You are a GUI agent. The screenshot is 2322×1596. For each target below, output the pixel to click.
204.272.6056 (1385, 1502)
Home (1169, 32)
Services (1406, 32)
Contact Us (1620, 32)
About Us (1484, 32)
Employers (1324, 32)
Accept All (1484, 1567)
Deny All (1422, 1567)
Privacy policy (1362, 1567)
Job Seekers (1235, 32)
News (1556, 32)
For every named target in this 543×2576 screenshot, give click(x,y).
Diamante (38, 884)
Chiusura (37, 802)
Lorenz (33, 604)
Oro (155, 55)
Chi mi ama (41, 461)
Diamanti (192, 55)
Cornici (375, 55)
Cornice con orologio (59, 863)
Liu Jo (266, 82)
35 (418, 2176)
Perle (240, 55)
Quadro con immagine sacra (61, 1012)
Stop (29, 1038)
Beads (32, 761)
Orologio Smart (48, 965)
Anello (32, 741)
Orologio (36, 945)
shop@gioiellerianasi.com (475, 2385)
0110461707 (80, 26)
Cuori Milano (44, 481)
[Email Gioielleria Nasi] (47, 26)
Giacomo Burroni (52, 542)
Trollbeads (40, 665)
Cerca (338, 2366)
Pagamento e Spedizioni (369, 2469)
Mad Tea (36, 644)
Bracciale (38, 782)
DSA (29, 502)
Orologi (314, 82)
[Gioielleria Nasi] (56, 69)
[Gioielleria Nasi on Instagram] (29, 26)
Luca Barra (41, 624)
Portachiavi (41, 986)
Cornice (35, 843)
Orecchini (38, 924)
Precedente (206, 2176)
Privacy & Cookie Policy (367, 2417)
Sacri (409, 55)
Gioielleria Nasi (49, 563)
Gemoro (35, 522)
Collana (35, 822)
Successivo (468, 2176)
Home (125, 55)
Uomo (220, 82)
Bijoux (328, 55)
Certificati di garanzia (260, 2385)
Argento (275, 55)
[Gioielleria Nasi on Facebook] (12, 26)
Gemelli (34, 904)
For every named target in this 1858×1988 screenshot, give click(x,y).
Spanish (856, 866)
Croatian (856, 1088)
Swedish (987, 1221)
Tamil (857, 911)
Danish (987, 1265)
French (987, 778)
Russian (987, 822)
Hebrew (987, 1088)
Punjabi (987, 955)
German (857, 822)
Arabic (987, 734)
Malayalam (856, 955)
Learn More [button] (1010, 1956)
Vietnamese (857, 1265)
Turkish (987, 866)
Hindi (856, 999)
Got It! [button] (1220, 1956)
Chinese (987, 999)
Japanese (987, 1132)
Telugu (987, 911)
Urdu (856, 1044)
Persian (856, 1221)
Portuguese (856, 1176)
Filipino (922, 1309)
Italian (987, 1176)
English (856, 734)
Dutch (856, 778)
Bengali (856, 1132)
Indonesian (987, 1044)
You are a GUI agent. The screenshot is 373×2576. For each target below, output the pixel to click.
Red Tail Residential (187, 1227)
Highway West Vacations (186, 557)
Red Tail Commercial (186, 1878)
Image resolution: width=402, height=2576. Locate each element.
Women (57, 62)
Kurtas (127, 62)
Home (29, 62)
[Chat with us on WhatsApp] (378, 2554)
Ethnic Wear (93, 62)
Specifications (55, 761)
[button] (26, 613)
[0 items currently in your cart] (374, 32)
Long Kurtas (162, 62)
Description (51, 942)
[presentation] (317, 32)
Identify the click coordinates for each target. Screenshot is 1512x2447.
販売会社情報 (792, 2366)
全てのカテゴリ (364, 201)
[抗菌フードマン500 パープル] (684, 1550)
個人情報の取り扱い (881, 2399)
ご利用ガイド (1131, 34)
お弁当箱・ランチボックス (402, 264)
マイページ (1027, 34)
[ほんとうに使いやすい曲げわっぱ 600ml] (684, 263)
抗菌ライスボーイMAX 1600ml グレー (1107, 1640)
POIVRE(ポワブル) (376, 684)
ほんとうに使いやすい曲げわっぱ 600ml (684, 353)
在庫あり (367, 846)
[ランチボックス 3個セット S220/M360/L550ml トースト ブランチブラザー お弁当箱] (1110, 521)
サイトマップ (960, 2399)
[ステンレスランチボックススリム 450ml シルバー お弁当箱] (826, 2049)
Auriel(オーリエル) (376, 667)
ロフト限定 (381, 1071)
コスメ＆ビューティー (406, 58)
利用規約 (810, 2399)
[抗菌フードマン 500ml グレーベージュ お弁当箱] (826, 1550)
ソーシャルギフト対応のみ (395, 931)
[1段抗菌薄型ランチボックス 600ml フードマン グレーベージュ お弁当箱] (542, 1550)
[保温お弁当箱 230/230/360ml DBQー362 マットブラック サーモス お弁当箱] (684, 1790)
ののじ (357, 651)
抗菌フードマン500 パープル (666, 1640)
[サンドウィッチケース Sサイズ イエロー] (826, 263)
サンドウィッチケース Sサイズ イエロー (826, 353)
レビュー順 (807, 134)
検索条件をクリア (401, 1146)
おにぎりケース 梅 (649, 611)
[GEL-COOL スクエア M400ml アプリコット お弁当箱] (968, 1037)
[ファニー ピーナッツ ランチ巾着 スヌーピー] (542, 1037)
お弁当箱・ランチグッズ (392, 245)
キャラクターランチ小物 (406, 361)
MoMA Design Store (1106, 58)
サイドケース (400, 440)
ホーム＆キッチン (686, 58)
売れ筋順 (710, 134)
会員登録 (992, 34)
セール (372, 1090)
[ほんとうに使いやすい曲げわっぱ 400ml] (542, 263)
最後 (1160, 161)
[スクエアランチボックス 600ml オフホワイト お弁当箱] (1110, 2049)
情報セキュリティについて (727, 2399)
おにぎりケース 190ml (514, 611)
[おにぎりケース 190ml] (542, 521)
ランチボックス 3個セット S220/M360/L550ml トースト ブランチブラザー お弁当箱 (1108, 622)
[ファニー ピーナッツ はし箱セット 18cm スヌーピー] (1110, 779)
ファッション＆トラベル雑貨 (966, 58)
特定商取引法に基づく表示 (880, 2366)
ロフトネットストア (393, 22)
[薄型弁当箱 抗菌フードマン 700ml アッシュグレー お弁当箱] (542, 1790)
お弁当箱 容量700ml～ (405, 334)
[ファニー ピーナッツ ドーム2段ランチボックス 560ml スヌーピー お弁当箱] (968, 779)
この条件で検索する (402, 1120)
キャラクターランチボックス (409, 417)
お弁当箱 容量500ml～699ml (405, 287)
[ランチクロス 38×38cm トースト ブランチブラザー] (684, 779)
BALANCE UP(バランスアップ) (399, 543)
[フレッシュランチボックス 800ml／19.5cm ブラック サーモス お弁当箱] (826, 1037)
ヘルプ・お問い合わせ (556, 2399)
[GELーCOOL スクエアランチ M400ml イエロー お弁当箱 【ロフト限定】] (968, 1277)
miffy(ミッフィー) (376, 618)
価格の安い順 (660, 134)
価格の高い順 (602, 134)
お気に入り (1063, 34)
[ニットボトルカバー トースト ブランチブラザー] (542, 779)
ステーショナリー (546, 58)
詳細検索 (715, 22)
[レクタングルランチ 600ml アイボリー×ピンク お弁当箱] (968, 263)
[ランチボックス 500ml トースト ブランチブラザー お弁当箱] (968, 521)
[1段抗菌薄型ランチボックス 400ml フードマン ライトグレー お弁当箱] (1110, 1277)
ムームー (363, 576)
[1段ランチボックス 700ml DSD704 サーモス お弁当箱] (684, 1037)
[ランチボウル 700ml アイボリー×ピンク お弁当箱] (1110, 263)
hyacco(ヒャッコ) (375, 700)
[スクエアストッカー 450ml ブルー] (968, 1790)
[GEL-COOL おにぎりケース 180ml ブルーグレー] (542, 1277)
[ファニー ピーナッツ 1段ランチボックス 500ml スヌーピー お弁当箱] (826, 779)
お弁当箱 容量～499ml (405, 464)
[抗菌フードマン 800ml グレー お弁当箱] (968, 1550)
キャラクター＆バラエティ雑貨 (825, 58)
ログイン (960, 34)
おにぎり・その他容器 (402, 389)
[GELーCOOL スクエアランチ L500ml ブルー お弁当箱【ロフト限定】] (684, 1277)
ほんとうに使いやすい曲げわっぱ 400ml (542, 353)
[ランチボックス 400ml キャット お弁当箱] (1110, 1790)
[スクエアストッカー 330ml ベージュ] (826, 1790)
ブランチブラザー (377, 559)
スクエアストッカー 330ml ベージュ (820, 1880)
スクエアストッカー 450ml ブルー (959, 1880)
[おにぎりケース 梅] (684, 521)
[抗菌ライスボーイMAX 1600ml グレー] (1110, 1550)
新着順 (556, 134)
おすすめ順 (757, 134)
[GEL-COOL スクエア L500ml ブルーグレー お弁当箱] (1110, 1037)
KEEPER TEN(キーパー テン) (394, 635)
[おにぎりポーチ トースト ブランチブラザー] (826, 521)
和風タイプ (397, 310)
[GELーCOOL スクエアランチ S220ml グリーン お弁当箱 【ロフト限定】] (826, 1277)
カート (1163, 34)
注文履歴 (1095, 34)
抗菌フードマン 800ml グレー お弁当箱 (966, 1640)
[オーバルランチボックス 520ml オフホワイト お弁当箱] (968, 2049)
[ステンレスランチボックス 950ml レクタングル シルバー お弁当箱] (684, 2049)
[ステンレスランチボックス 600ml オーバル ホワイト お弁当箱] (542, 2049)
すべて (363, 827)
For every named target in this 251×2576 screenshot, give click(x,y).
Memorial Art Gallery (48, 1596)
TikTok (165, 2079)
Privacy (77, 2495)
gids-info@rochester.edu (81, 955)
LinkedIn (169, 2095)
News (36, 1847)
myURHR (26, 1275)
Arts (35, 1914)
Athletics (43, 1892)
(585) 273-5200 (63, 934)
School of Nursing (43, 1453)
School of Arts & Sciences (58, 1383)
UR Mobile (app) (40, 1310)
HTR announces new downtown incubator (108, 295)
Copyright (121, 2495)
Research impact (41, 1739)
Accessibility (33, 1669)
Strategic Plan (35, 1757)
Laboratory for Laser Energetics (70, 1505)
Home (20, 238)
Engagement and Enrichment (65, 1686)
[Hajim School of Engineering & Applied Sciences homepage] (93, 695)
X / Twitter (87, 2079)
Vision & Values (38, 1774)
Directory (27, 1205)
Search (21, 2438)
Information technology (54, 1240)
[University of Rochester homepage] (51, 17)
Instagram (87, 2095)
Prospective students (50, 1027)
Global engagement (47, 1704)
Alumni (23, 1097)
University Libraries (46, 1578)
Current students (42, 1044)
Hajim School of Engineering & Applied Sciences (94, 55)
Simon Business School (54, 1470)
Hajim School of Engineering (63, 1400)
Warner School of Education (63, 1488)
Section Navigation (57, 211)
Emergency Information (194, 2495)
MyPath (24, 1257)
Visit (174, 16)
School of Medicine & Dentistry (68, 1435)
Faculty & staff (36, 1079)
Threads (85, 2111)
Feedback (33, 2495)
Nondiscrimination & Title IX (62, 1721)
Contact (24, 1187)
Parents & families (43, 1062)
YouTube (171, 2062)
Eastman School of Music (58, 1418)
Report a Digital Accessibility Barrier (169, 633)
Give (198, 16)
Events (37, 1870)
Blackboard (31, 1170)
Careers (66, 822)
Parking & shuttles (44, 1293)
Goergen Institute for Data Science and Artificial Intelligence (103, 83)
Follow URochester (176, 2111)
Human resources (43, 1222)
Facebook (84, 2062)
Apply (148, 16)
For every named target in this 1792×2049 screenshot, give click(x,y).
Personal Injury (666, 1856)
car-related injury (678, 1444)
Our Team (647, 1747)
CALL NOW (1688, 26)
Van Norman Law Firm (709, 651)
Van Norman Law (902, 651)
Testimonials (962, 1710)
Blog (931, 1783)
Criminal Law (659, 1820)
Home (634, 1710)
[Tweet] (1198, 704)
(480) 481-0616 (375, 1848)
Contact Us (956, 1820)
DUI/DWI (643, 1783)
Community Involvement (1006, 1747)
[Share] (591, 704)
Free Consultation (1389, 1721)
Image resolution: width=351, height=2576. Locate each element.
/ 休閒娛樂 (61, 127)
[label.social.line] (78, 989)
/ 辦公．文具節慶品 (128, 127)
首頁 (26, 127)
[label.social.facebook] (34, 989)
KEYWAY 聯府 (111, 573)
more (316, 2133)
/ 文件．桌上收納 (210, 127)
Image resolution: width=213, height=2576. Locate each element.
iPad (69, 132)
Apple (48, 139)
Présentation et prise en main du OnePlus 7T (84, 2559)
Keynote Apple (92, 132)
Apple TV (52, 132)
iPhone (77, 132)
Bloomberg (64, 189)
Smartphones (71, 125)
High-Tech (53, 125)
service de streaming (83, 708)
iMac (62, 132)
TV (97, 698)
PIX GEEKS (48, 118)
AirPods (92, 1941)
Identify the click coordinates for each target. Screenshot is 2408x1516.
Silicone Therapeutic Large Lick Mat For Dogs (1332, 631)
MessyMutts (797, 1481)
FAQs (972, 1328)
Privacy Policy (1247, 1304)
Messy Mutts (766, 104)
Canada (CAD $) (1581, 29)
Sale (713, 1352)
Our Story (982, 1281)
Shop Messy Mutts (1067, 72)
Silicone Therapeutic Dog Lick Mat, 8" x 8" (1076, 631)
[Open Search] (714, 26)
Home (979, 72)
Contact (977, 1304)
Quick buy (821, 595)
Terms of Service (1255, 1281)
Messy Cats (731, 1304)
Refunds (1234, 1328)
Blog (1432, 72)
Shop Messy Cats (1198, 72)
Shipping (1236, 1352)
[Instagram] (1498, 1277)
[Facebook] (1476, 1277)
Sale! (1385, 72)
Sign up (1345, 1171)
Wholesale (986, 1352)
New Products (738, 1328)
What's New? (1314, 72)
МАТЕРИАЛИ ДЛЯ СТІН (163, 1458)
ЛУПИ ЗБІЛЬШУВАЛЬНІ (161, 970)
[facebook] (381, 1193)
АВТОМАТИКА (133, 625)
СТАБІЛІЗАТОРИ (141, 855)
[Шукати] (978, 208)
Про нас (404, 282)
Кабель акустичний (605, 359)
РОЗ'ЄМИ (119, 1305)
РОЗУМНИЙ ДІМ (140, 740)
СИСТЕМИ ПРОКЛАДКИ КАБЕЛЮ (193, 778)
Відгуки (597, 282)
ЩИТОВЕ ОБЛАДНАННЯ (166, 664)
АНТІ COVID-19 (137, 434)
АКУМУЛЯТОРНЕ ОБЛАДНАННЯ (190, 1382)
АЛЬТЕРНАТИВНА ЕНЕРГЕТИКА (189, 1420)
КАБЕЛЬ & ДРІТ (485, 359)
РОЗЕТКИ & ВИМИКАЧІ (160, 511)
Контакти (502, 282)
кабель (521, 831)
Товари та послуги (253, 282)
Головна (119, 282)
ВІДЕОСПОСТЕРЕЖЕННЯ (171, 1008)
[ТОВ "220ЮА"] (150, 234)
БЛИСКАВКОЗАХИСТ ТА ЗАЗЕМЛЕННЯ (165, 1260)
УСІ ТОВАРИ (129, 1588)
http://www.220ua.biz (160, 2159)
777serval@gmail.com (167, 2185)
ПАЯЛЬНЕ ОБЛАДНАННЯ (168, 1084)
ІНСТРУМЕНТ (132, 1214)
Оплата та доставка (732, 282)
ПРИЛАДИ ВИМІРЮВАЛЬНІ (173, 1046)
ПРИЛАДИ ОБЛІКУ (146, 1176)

---+---

_TASK STATEMENT:_ Using only the entries above, output the line with "Beads (32, 761)", the line with "Home (125, 55)", and all lines between them, exactly as they stand.

_EXERCISE OUTPUT:_
Beads (32, 761)
Orologio Smart (48, 965)
Anello (32, 741)
Orologio (36, 945)
shop@gioiellerianasi.com (475, 2385)
0110461707 (80, 26)
Cuori Milano (44, 481)
[Email Gioielleria Nasi] (47, 26)
Giacomo Burroni (52, 542)
Trollbeads (40, 665)
Cerca (338, 2366)
Pagamento e Spedizioni (369, 2469)
Mad Tea (36, 644)
Bracciale (38, 782)
DSA (29, 502)
Orologi (314, 82)
[Gioielleria Nasi] (56, 69)
[Gioielleria Nasi on Instagram] (29, 26)
Luca Barra (41, 624)
Portachiavi (41, 986)
Cornice (35, 843)
Orecchini (38, 924)
Precedente (206, 2176)
Privacy & Cookie Policy (367, 2417)
Sacri (409, 55)
Gioielleria Nasi (49, 563)
Gemoro (35, 522)
Collana (35, 822)
Successivo (468, 2176)
Home (125, 55)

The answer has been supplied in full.